▶ Task
Everything from the line holding "Where should I click to: Toggle" to the end of the data must be reproduced exactly; include both boundary lines and nothing else.

━━━━━ Dataset extract ━━━━━

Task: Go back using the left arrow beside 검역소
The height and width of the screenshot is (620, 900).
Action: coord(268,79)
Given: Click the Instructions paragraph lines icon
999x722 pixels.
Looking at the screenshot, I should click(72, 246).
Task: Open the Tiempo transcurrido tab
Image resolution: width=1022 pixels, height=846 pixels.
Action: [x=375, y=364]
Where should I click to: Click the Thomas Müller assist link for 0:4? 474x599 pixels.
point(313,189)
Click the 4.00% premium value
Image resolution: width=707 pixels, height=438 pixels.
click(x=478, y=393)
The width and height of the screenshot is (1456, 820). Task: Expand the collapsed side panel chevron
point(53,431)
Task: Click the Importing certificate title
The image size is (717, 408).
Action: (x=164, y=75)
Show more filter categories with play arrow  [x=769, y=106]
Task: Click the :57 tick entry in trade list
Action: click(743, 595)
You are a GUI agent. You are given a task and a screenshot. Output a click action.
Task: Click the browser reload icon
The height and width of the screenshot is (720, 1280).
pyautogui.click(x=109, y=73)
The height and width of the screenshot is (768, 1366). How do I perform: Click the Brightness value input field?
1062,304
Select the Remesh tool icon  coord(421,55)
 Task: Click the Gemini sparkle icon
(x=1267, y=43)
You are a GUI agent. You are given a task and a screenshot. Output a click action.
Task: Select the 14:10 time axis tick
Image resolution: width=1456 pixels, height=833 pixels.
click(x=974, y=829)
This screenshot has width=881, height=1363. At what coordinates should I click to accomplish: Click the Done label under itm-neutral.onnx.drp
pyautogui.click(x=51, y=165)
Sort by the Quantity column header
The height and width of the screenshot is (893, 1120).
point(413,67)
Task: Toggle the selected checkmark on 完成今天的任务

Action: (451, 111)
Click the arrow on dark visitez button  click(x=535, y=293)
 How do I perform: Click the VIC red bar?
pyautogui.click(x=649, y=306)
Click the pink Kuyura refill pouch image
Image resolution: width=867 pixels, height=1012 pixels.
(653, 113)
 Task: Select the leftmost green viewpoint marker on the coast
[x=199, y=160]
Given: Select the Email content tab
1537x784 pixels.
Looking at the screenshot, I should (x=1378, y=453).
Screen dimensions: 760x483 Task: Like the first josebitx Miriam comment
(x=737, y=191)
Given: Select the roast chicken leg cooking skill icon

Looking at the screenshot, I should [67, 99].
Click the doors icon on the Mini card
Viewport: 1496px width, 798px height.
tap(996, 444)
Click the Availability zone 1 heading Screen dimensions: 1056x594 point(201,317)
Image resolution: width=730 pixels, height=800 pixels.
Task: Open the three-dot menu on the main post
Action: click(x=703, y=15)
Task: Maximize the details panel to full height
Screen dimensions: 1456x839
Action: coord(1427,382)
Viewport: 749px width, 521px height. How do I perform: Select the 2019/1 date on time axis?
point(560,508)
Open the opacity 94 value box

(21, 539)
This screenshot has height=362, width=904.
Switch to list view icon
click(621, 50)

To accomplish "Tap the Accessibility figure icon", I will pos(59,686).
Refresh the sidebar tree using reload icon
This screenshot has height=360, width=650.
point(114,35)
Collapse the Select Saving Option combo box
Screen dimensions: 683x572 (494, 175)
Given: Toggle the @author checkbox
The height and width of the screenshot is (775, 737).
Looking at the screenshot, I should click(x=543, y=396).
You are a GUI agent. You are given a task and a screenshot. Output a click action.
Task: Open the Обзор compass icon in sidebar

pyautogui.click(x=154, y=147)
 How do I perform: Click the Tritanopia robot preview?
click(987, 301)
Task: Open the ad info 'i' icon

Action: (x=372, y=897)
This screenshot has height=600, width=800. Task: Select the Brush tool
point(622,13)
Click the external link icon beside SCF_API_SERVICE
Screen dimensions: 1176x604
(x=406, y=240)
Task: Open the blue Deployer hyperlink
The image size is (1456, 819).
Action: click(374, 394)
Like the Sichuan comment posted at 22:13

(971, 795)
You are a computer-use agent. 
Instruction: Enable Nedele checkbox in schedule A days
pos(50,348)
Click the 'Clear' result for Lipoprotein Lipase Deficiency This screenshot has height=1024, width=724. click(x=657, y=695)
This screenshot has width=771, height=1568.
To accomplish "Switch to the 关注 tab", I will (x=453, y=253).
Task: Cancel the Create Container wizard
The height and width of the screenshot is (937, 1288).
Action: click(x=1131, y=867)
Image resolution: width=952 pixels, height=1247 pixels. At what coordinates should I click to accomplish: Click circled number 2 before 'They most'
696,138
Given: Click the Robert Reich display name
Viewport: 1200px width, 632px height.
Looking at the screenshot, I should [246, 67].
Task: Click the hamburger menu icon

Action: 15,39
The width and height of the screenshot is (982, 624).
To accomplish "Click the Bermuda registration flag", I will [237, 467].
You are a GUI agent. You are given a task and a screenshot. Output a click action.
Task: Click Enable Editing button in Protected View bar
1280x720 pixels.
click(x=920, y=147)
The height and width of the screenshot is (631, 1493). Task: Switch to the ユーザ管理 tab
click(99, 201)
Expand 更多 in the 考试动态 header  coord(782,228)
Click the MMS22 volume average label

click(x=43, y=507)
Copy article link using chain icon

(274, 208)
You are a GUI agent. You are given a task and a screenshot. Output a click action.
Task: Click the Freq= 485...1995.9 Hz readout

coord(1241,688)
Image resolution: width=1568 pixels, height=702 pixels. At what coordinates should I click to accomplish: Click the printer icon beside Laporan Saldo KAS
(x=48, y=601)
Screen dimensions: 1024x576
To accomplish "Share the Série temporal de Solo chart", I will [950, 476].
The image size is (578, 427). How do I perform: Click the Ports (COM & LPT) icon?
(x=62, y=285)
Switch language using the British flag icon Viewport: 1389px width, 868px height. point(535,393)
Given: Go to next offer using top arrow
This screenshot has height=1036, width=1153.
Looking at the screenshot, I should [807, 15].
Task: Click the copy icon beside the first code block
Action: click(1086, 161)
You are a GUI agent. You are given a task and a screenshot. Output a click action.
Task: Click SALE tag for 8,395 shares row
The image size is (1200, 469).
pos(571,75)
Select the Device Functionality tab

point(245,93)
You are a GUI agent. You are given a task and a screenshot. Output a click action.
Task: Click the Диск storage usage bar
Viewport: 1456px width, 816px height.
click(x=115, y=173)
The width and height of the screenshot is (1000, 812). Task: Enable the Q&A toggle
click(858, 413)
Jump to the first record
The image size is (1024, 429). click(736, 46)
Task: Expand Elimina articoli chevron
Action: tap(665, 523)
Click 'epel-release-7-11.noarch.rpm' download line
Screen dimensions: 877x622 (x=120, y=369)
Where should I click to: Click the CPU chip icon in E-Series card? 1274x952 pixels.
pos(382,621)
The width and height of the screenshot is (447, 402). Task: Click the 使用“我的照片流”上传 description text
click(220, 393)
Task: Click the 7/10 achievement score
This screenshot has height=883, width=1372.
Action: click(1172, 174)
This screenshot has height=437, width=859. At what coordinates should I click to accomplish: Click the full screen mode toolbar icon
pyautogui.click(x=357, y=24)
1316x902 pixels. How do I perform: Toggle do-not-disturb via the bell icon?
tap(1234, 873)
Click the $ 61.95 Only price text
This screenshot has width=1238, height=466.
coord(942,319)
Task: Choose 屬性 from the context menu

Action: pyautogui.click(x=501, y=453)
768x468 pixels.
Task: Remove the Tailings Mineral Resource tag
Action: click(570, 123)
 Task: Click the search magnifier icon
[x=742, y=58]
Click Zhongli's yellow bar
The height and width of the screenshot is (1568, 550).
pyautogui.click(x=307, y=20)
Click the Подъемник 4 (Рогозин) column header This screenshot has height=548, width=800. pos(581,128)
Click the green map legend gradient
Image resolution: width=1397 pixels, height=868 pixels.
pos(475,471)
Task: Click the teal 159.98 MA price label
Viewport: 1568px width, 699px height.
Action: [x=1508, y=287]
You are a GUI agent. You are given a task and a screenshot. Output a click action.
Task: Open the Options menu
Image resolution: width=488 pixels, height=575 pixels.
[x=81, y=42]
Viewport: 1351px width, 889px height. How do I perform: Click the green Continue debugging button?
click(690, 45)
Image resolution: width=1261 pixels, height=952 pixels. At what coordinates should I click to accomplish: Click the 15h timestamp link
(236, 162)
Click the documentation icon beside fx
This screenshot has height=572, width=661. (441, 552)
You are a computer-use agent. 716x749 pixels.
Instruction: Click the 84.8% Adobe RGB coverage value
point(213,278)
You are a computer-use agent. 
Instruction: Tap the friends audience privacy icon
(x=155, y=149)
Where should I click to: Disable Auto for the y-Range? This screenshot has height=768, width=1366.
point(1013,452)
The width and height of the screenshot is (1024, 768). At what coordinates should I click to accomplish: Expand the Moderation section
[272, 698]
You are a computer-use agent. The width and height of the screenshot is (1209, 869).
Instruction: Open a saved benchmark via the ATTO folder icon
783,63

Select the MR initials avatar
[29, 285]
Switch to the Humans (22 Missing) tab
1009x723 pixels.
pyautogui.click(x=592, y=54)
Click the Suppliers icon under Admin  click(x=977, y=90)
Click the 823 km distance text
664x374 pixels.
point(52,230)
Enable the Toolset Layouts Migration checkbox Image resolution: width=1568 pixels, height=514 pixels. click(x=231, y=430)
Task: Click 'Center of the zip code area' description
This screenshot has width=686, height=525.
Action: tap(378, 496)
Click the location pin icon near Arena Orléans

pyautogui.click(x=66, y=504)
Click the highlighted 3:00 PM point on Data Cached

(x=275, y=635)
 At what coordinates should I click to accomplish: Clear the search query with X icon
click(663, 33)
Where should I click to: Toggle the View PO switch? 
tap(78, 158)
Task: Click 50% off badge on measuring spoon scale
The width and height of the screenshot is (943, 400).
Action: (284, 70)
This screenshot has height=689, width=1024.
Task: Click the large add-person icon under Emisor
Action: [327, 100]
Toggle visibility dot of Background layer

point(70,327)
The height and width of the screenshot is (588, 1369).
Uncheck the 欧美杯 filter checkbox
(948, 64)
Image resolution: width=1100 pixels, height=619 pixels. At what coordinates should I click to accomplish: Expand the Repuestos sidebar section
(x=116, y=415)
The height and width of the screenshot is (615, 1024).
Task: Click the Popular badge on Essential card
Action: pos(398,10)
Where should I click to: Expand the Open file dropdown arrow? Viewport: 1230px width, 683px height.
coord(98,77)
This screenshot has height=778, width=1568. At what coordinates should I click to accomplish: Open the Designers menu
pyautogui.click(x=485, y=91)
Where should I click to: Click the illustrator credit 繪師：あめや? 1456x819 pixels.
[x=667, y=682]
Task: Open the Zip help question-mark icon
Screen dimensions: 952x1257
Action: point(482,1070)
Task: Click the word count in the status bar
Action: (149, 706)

━━━━━

▶ Solution to this problem
Where should I click to: Toggle the View PO switch? 
tap(78, 158)
Task: Click 50% off badge on measuring spoon scale
The width and height of the screenshot is (943, 400).
Action: (284, 70)
This screenshot has height=689, width=1024.
Task: Click the large add-person icon under Emisor
Action: [327, 100]
Toggle visibility dot of Background layer

point(70,327)
The height and width of the screenshot is (588, 1369).
Uncheck the 欧美杯 filter checkbox
(948, 64)
Image resolution: width=1100 pixels, height=619 pixels. At what coordinates should I click to accomplish: Expand the Repuestos sidebar section
(x=116, y=415)
The height and width of the screenshot is (615, 1024).
Task: Click the Popular badge on Essential card
Action: pos(398,10)
Where should I click to: Expand the Open file dropdown arrow? Viewport: 1230px width, 683px height.
coord(98,77)
This screenshot has height=778, width=1568. At what coordinates should I click to accomplish: Open the Designers menu
pyautogui.click(x=485, y=91)
Where should I click to: Click the illustrator credit 繪師：あめや? 1456x819 pixels.
[x=667, y=682]
Task: Open the Zip help question-mark icon
Screen dimensions: 952x1257
Action: point(482,1070)
Task: Click the word count in the status bar
Action: (149, 706)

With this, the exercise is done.